**ROWS**
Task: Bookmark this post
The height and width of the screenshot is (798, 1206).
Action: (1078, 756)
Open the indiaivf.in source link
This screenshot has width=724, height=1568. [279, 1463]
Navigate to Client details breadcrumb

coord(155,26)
...
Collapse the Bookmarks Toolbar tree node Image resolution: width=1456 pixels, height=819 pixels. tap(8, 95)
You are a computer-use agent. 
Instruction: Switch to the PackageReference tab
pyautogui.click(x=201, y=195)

**PROBLEM STATEMENT**
Rewrite the items from the line with "Task: Bookmark this post" up to and including the line with "coord(155,26)". Replace "Navigate to" with "Go to", leave everything else in those lines as it is, and return only those lines.

**FINAL ANSWER**
Task: Bookmark this post
The height and width of the screenshot is (798, 1206).
Action: (1078, 756)
Open the indiaivf.in source link
This screenshot has width=724, height=1568. [279, 1463]
Go to Client details breadcrumb

coord(155,26)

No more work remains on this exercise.